- _REQUIRED WORK_
The entries below contain pictures, which are to be left out; write out exactly, and only, the lines from the line with "1276x720 pixels. How" up to and including the line with "Share Gabriel's tweet via upload icon".

- _PROVIDED MATERIAL_
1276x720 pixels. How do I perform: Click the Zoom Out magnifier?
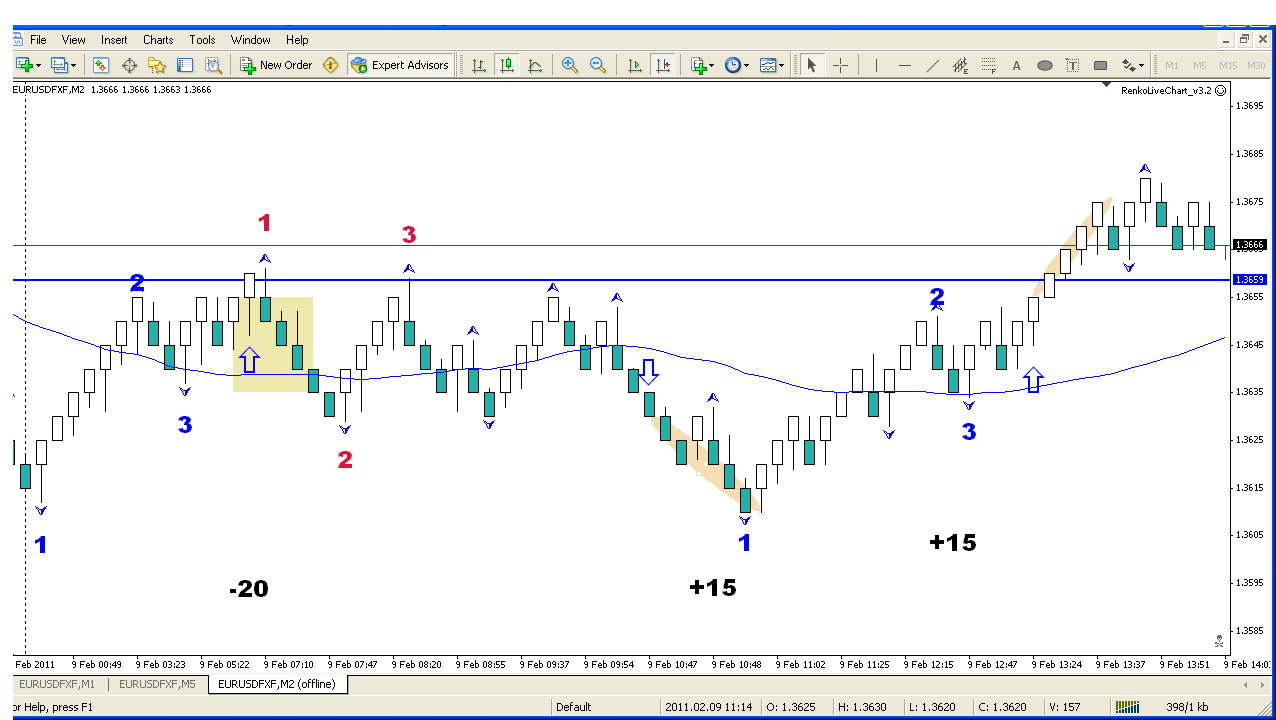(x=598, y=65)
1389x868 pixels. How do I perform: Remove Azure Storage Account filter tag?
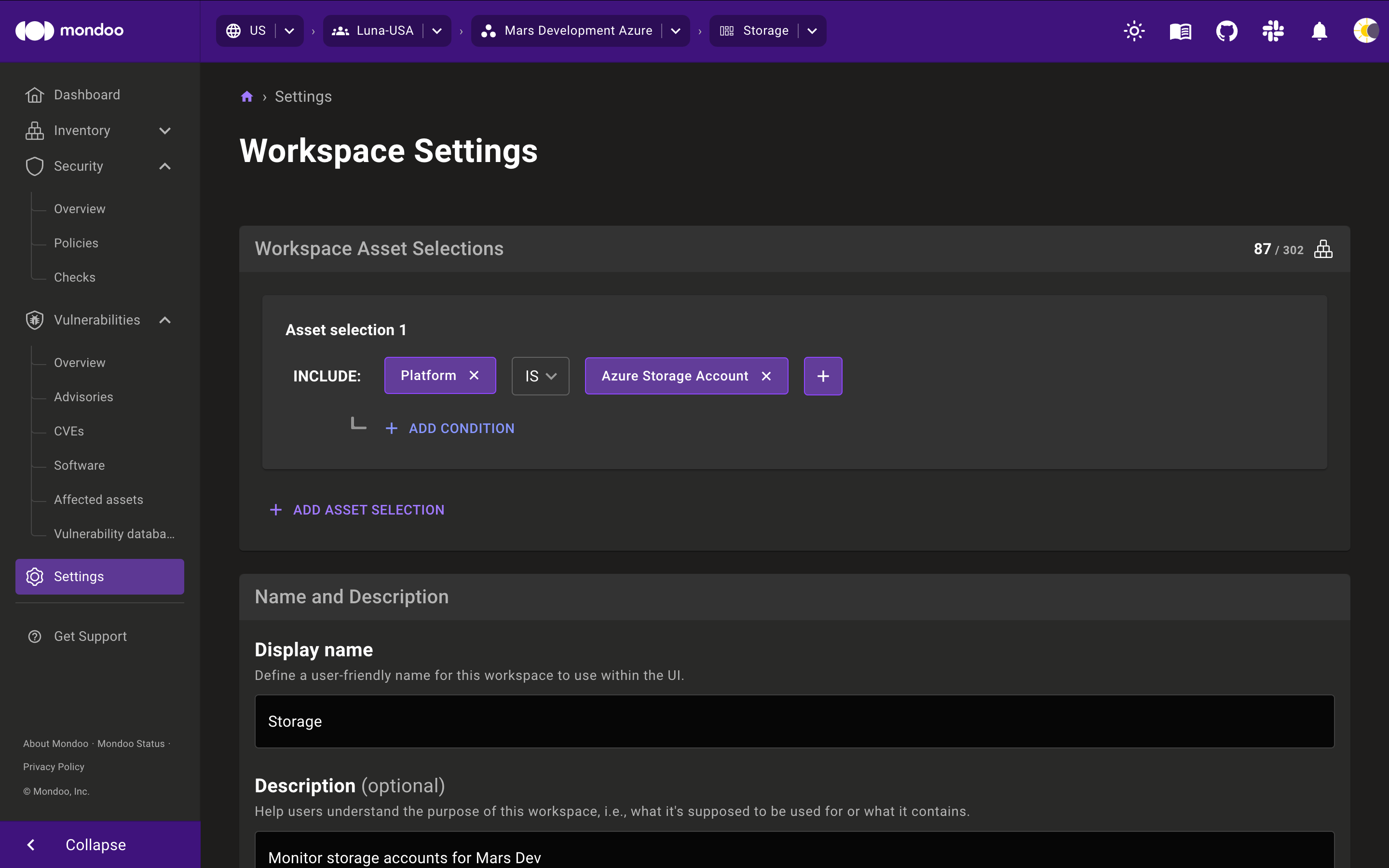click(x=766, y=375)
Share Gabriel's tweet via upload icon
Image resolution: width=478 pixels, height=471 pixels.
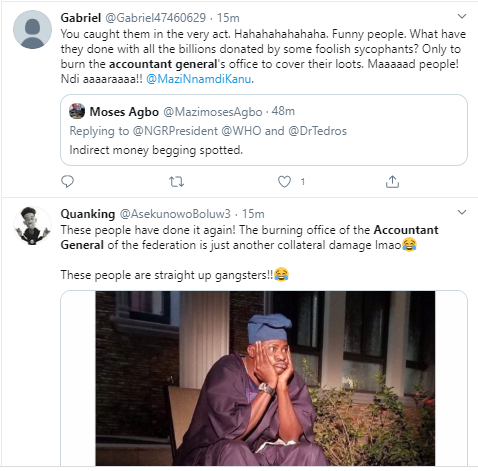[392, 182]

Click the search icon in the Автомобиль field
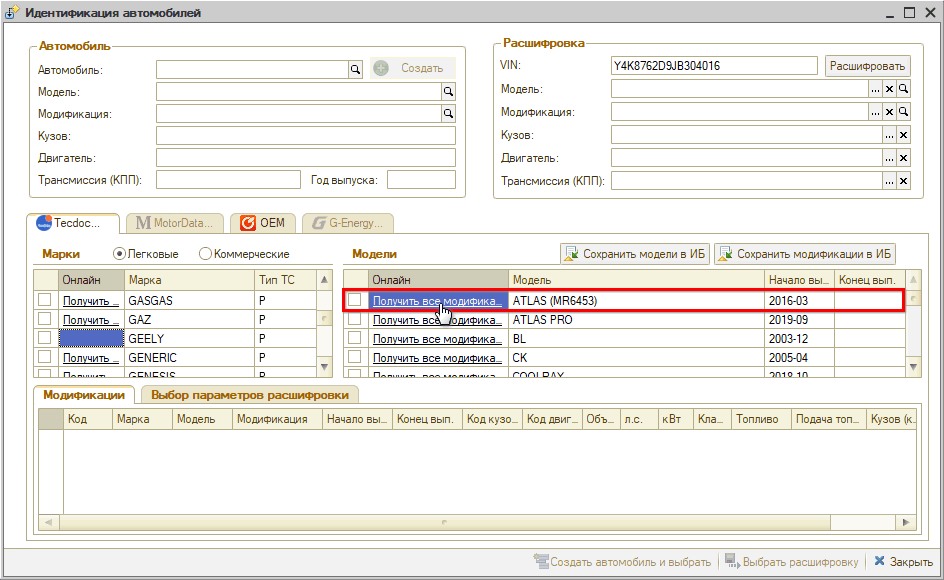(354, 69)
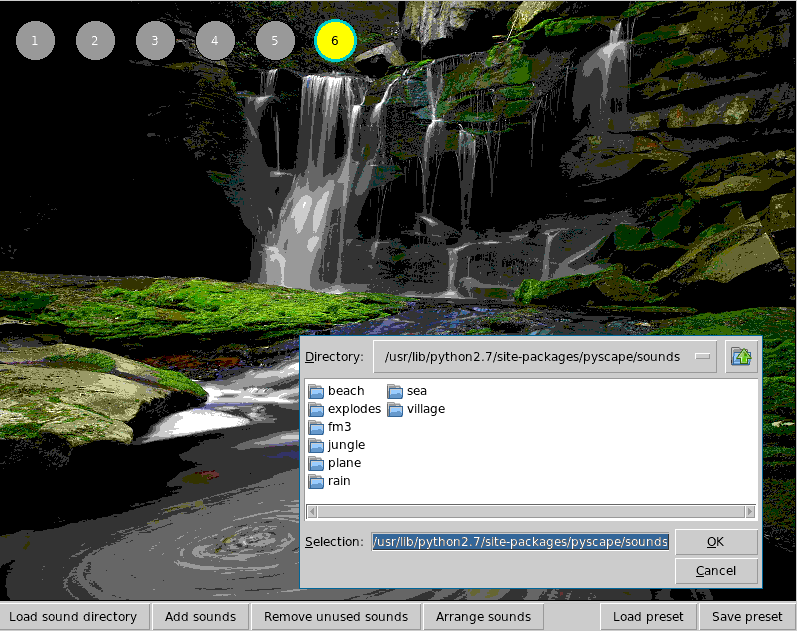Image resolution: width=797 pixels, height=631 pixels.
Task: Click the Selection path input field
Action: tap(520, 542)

...

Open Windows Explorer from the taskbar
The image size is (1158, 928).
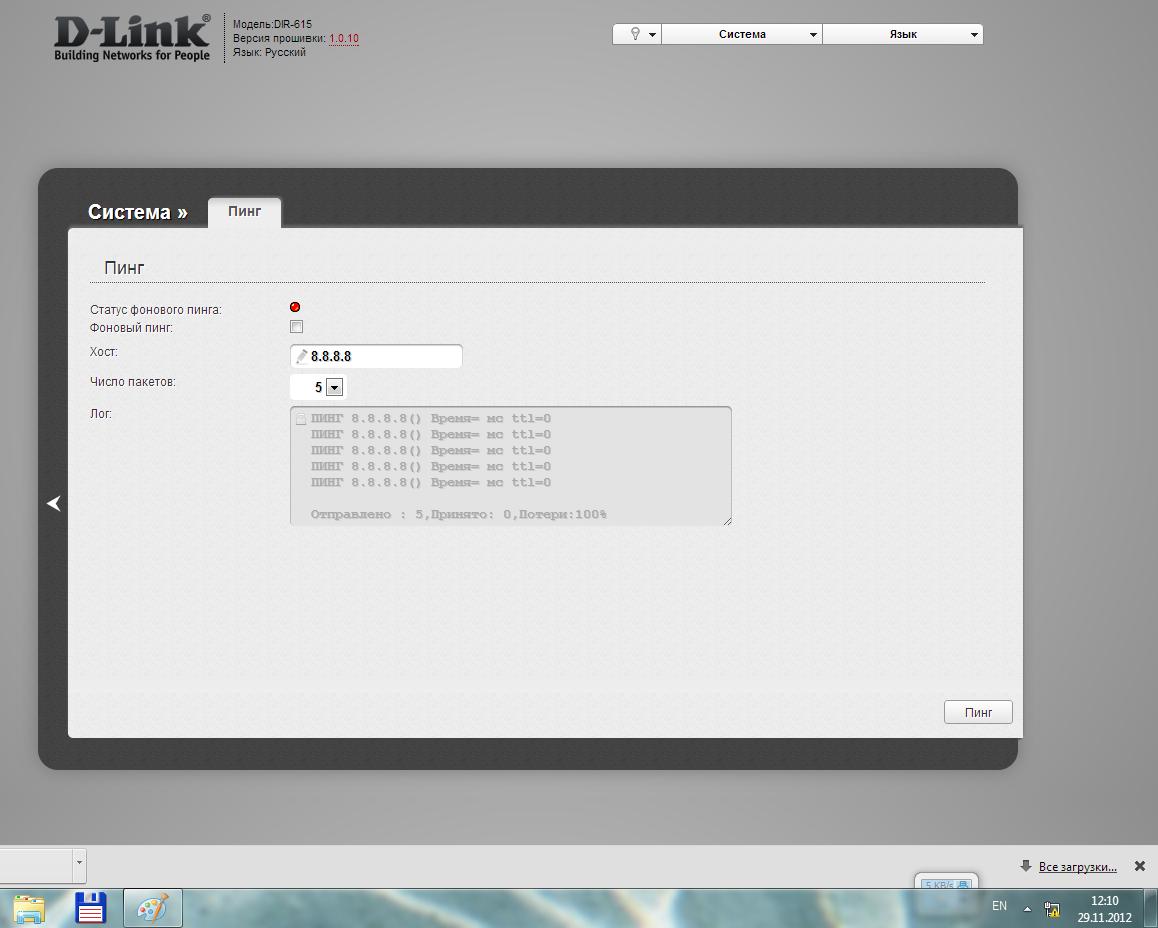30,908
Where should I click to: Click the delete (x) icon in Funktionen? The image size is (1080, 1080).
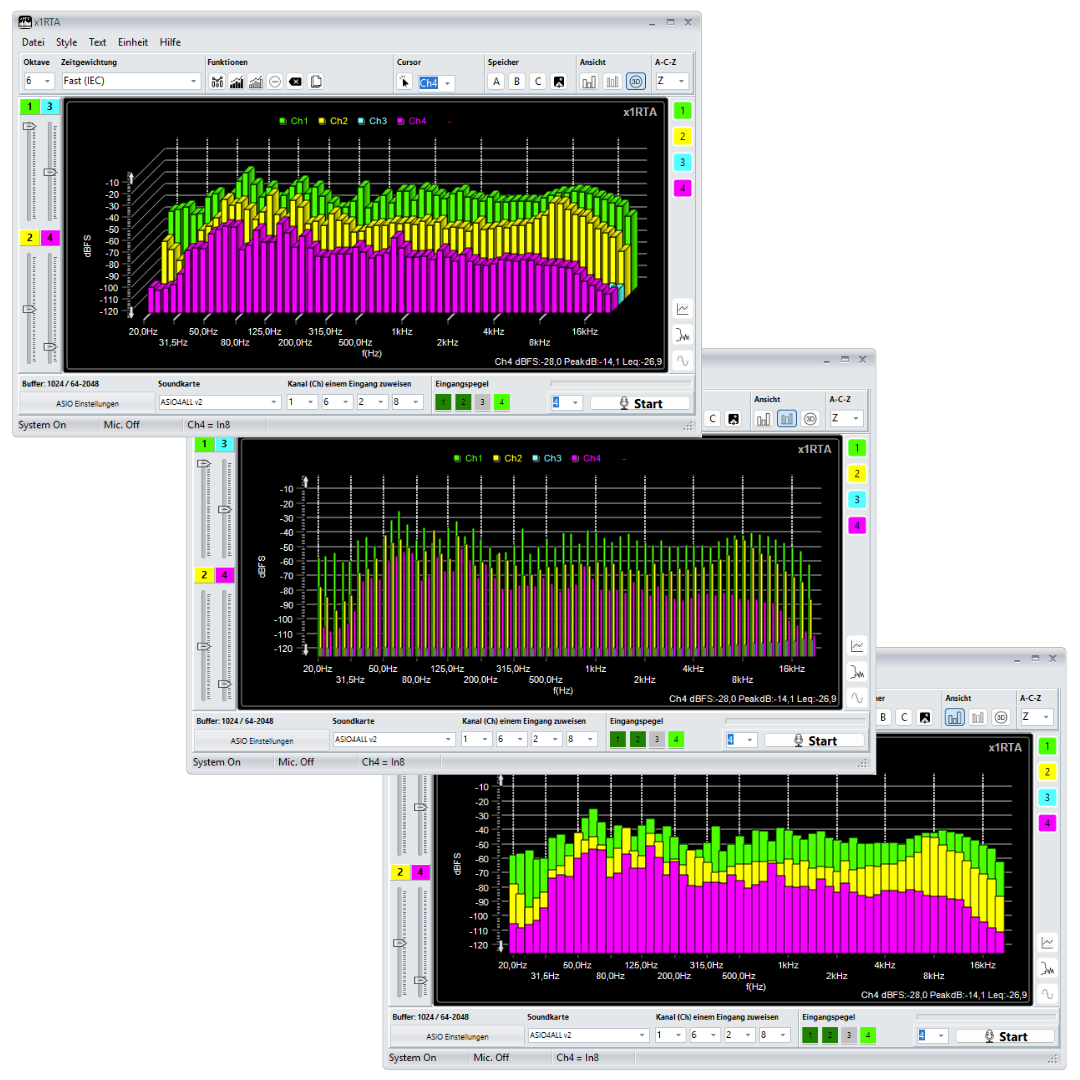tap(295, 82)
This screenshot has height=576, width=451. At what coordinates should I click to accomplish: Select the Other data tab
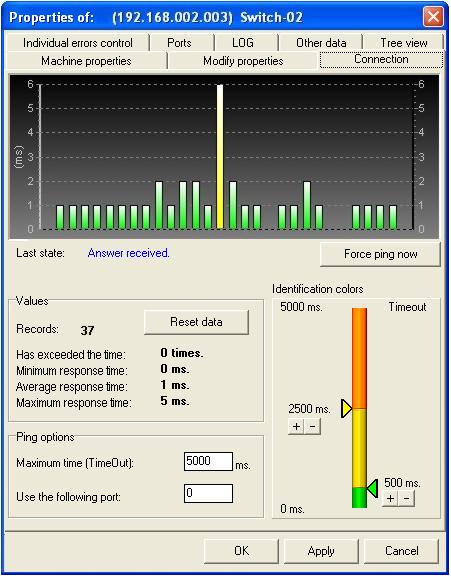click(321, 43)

- _RESPONSE_
1276x720 pixels. How do I perform: Click the Zoom Out magnifier?
(x=598, y=65)
1389x868 pixels. How do I perform: Remove Azure Storage Account filter tag?
click(x=766, y=375)
Share Gabriel's tweet via upload icon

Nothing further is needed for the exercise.